L'ÉVOLUTION DES TECHNIQUES CULTURALES

   Dans les années 1950 à 1980 les moyens de culture se modernisent. Le tracteur remplace peu à peu le cheval, qui disparaît pratiquement du vignoble46. Peut-être faut-il le regretter en un temps où l'énergie est comptée et coûteuse car, fait-on remarquer à l'Assemblée viticole de l'A.V.C. du 1er mai 1948, il constituait pour les viticulteurs champenois un moteur en quelque sorte parfait; Pouvant aller partout, obéissant à la voix, donnant des coups de collier en cas de besoin, il avait des réflexes merveilleux qui empêchaient bien souvent les charrues qu'il traînait de causer des dégâts.

   Mais le désir est né d'une mécanisation complète du vignoble, moins pour abaisser les prix de revient que pour alléger les charges de main-d'œuvre et les soucis qu'elles comportent.
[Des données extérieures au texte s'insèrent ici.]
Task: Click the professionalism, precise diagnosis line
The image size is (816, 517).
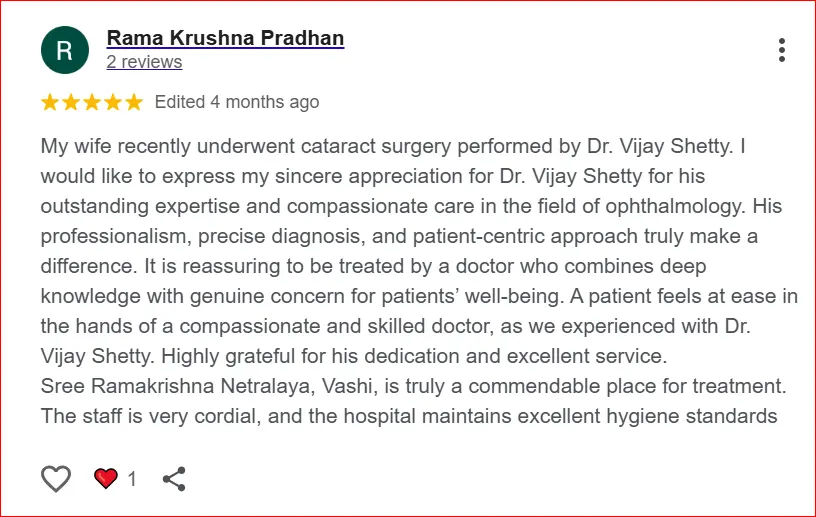Action: 399,236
L'invention d'un jeune ingénieur sparnacien, Vincent Ballu, va répondre à cette aspiration. Dès 1946 il crée et met au point dans son garage personnel un tracteur adapté au vignoble champenois, à ses pentes accentuées et au faible écartement de ses vignes. D'une conception révolutionnaire, cet engin a la particularité de se déplacer avec les deux roues de droite dans un intervalle et les deux roues de gauche dans l'intervalle voisin, le corps de l'appareil et le conducteur chevauchant le rang les séparant, d'où son nom de tracteur-enjambeur. Présenté à l'A.V.C. en avril 1947, en concurrence avec un tracteur à trois roues d'un fabricant de Montpellier, l'engin de Vincent Ballu fait l'unanimité et bénéficie d'une subvention du C.I.V.C. (Vignerons et Maisons de Champagne) permettant à son constructeur de lui apporter certains perfectionnements et de le rendre apte à mettre en œuvre tous les instruments de culture.
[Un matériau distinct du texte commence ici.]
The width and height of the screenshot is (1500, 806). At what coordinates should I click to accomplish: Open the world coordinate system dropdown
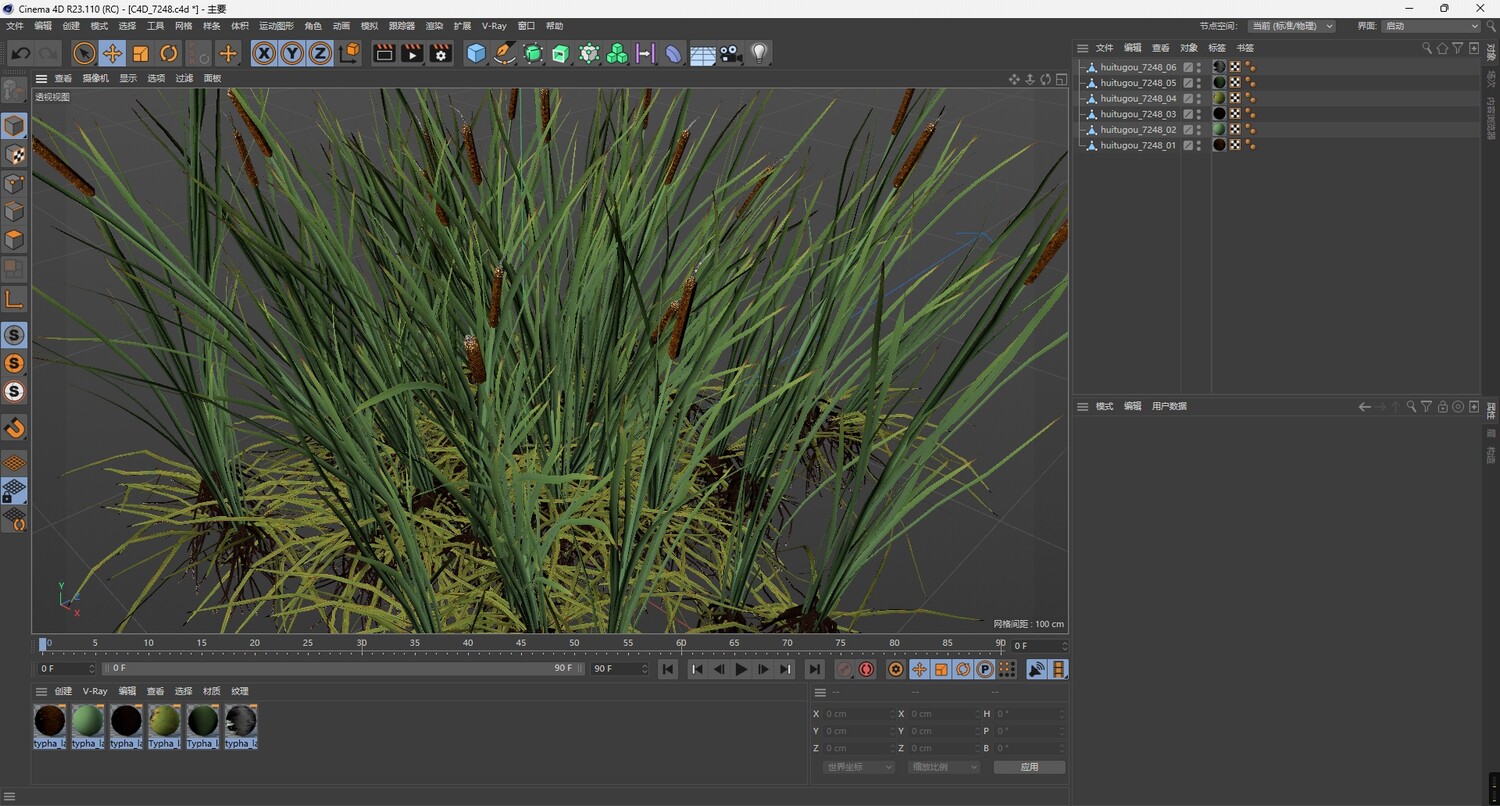tap(857, 766)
   Avec la fabrication industrielle du tracteur-enjambeur en 1952 naît la motorisation du vignoble champenois, consacrée par la Journée de motoviticulture d'Ay du 30 octobre 1954 où sont présentés tracteurs et motoculteurs. Malgré une dépense d'investissement équivalente au prix d'achat, selon le type, de 3 à 6 chevaux de labour, le tracteur-enjambeur remporte immédiatement le plus grand succès parmi les exploitants du Vignoble et du Négoce. L'intérêt est encore accru à partir de 1961, lorsque le C.I.V.C. (Vignerons et Maisons de Champagne) lance une campagne de rénovation des chemins du vignoble qui aura pour effet d'en aménager en vingt ans 110 kilomètres, répartis entre 114 communes, avec des subventions représentant en francs 1980 une somme de 10 millions (3 600 000 euros 2004).


Au mois de juin, on procède au premier rognage des pousses. Celles-ci sont alors arrivées à tout leur développement, et la tige, encore verte et tendre, se casse facilement sous le joint ou la maille. Il faut s'abstenir de rogner la vigne par les temps froids et humides.
Il y a ordinairement trois rognages pendant la saison.
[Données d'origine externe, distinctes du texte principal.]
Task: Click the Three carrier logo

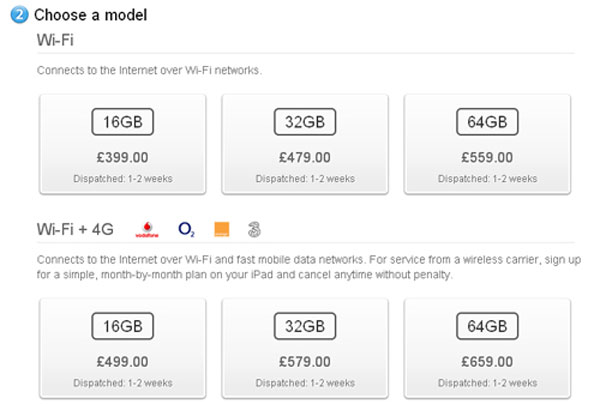Action: click(x=255, y=229)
   La période contemporaine est riche en innovations propres à faciliter la culture de la vigne et à diminuer le poids de la main d' œuvre Avec ses équipements spéciaux, le tracteur-enjambeur, dont un modèle plus important chevauche deux rangs, devient apte à effectuer les labours, le rognage, l'effeuillage, le débardage de la vendange, les apports de terre et de fumure, les traitements, aidé dans ce dernier domaine, depuis le début des années 1960, par l'hélicoptère. Pour les petites parcelles, les motoculteurs se perfectionnent, ainsi que les pulvérisateurs à dos. On expérimente et adopte de nouvelles méthodes de culture, avec désherbage chimique, et des procédés de lutte antigel. Tout cela sera développé ultérieurement.